## Begin PASSAGE SHOWN

With your help the people of West Africa have "a chance, not only to change their own lives and their own destinies, but to change the future of an entire generation".
Thursday, March 22, 2012
You can't fight Mother nature
Yesterday it rained, leaving the field rather wet, and the air hanging with mist as well as some harmattan dragged in from the North by the change in pressure. Looking to the North we had a clear 5km vis and so set the drop bags up ready to go (drop references A001 - A020 for the Dawakpesebi to Battorkope area).
The drop plane, our CH701, 9G ZAF, with Patricia as Pilot and Lydia as 'Drop Master', set off with the 20 'pinging' drop bags - the 'first contact' bag that will be used to identify the community, and included a 2GHS phone credit so that the community can call in their receipt - once they can get to a communications point! The chase and observation plane, 9G KT followed with Capt. Yaw in the left seat and Rosie from France 24 ready to observe the first delivery by air.

## End PASSAGE SHOWN
## Begin INFORMATION SUPPLIED

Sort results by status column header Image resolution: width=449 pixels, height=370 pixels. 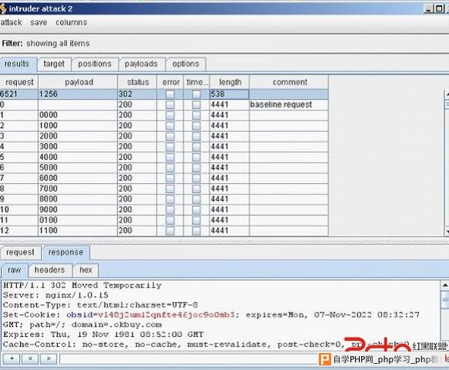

## End INFORMATION SUPPLIED

• SHORT EXERCISE: Write out the blog post about the drop flights word for word, from "Thursday, March 22, 2012" down to "to Battorkope area).".

• RESPONSE TO THIS EXERCISE:
Thursday, March 22, 2012
You can't fight Mother nature
Yesterday it rained, leaving the field rather wet, and the air hanging with mist as well as some harmattan dragged in from the North by the change in pressure. Looking to the North we had a clear 5km vis and so set the drop bags up ready to go (drop references A001 - A020 for the Dawakpesebi to Battorkope area).